What is the meaning of the word "mystery" in Matthew's gospel?

The word "mystery" appears several times in the Gospel of Matthew, and its meaning can be somewhat confusing to modern readers. However, by examining the context in which it is used, we can gain a better understanding of its significance in Matthew's gospel.

In Matthew's gospel, the word "mystery" is used to describe something that has been hidden or obscure but is now being revealed by Jesus Christ. For example, in Matthew 13:11, Jesus says, "The knowledge of the secrets of the kingdom of heaven has been given to you, but not to them." Here, the word "secrets" could also be translated as "mysteries," and it refers to the hidden truths about God's kingdom that Jesus is revealing to his disciples.

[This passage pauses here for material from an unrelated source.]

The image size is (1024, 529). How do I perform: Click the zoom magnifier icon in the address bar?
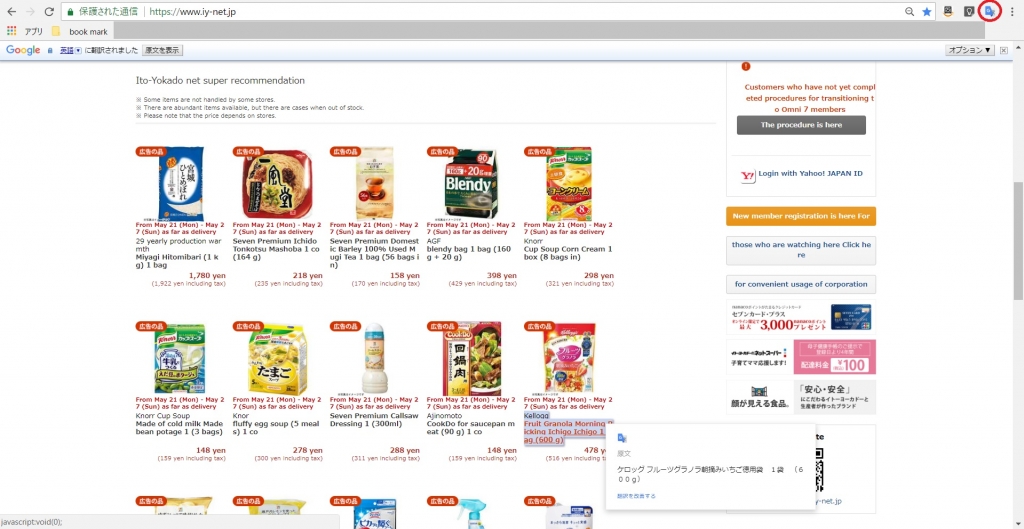click(x=910, y=11)
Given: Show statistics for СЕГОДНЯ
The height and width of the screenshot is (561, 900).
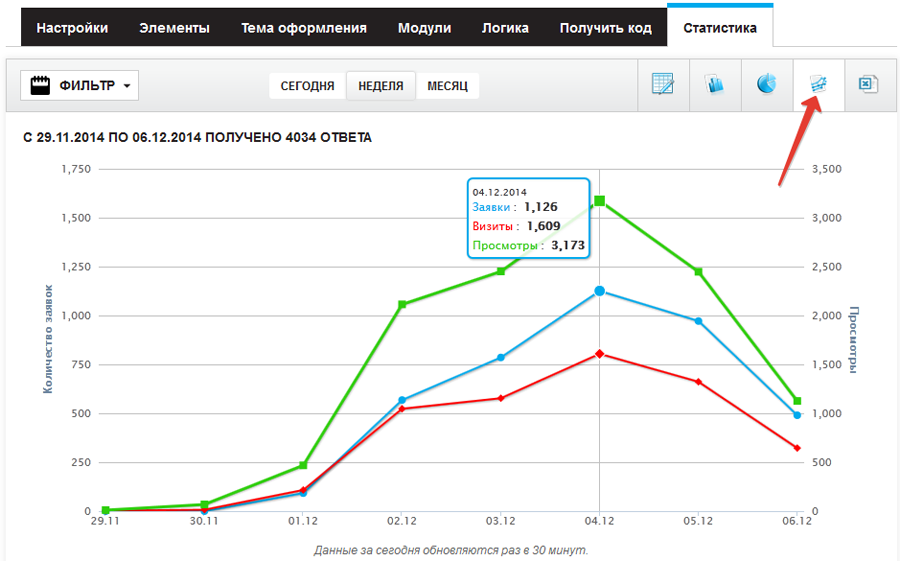Looking at the screenshot, I should pos(307,86).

Another example of the use of the word "mystery" in Matthew's gospel is found in Matthew 16:17-19, where Jesus tells Peter, "Blessed are you, Simon son of Jonah, for this was not revealed to you by flesh and blood, but by my Father in heaven. And I tell you that you are Peter, and on this rock I will build my church, and the gates of Hades will not overcome it. I will give you the keys of the kingdom of heaven; whatever you bind on earth will be bound in heaven, and whatever you loose on earth will be loosed in heaven."

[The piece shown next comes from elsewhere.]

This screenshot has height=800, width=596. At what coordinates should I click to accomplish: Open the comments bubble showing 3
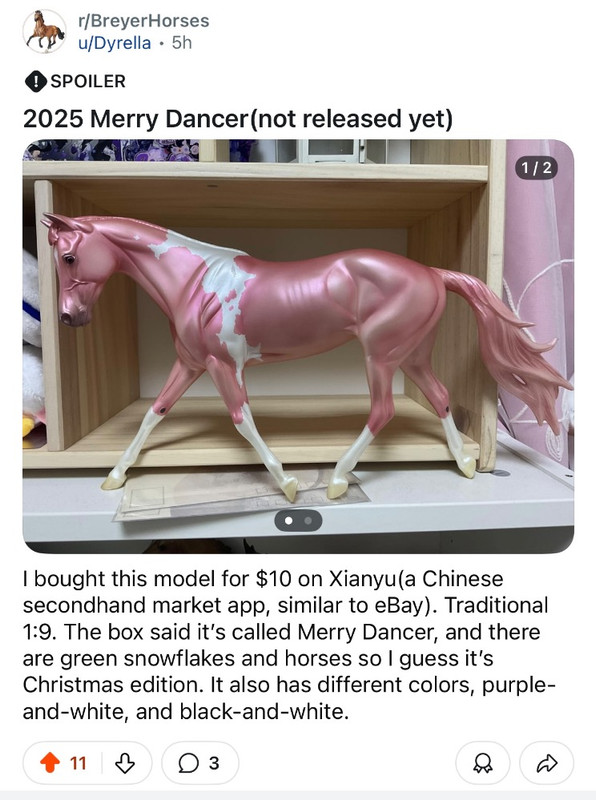click(200, 763)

Here, Jesus is revealing a mystery to Peter about the nature of his church and its authority. The word "mystery" is used to describe the hidden truth that has been revealed to Peter by God.

In both of these examples, the word "mystery" is used to describe something that was previously hidden but is now being revealed by Jesus Christ. It refers to the hidden truths about God's kingdom that Jesus is revealing to his disciples and to the world.